I don’t recall understanding whether that last part was a question or a statement, but, yeah, I could, and I did. In the arrest, interrogation, and the court trial, his name was never mentioned by anyone, least of all by me, and he has always appreciated me for that. Says it every time I see him. I might have been a stupid kid then, but I knew where the money came from that kept my bread buttered, and though the screws got laid to me this time, I learned a lot from that day, and I really don’t blame any of it on Stainy. He kept his part of the deal, and I honestly don’t think that he knew what was going to happen. I don’t know how he could have, and if I ever find out that he did know, he’s as dead as M.O. Stanley. Moe Stanley?
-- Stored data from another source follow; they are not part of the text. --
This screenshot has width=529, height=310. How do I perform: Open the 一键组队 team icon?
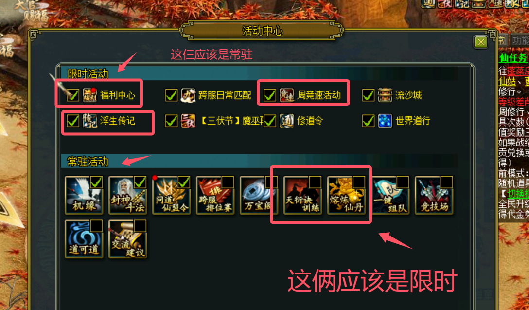click(390, 195)
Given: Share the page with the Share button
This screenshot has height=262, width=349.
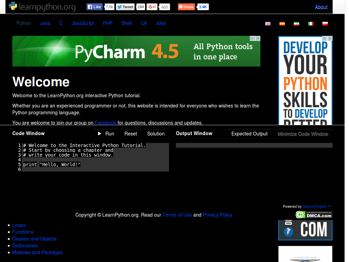Looking at the screenshot, I should [x=186, y=6].
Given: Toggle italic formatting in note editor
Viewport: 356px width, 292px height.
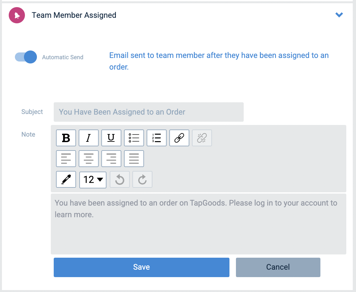Looking at the screenshot, I should [89, 138].
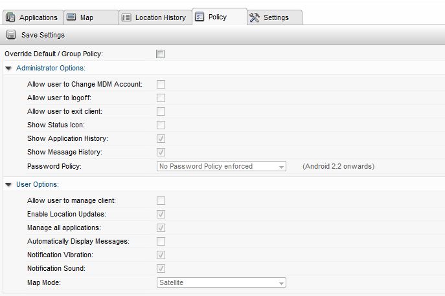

Give me a minute, and I’ll get there, but first let me tell you briefly what happened in the next few minutes before I ever saw that man’s face.

The state trooper, a corporal Qualls, came to the driver’s door of the Trans Am with his gun drawn, and Stainy surrendered immediately, putting his hands outside a rolled down window. I also surrendered by sticking my empty hands up through the T-top opening. Corporal Qualls came around to my side, gently pulled me out of the car by the forearm, did not cuff me, but walked me to his car and put me in the backseat. Then, he went back to the car, apparently allowed Stainy to step out of the car under his own power, and cuffed him but let him stand by the trunk while he searched the Trans Am. I could see them talking the whole time. I don’t know what either was saying, but Stainy was steadily jacking his jaws. Corporal Qualls confiscated the money bag and the clear bags of pot and put both on the hood of his trooper car. Then, he uncuffed Stainy, who was still leaning against the trunk of the Trans Am, came back to the trooper car, and opened the door where I sat.

“Mr. Taney says he picked you up hitchhiking on the Interstate.”

“Yes, sir.”

“He says he’s never seen you before.”

“No, sir, I have never seen that man till he picked me up.”

“He says the drugs and money are yours.”

“Yes, sir, I was showing it to him, hoping I might interest him in making a deal with me.”

“Did he act like he would?”

“Would what, sir?”

“Make a deal?”

“Oh, I don’t know. I just started talking about it with him when you pulled us over.”

He slammed shut the back door between me and him, opened the front door, picked up his ticket book out of the front seat, leaned down onto the hood, and started writing. When he was done, he marched over to Stainy, ripped a ticket out of his book, and handed it to him. Stainy then got into the black and gold Trans Am and took off with only the shortest bark and smallest puff of smoke from the tires. I wouldn’t see Stainy or hear from him again for the better part of three and a half years. I don’t recollect ever seeing the Trans Am again either, but I do recall the feeling that I got when I saw the back of that car vanish out of sight over the crest of the overpass. It was a feeling of inevitable doom and dread.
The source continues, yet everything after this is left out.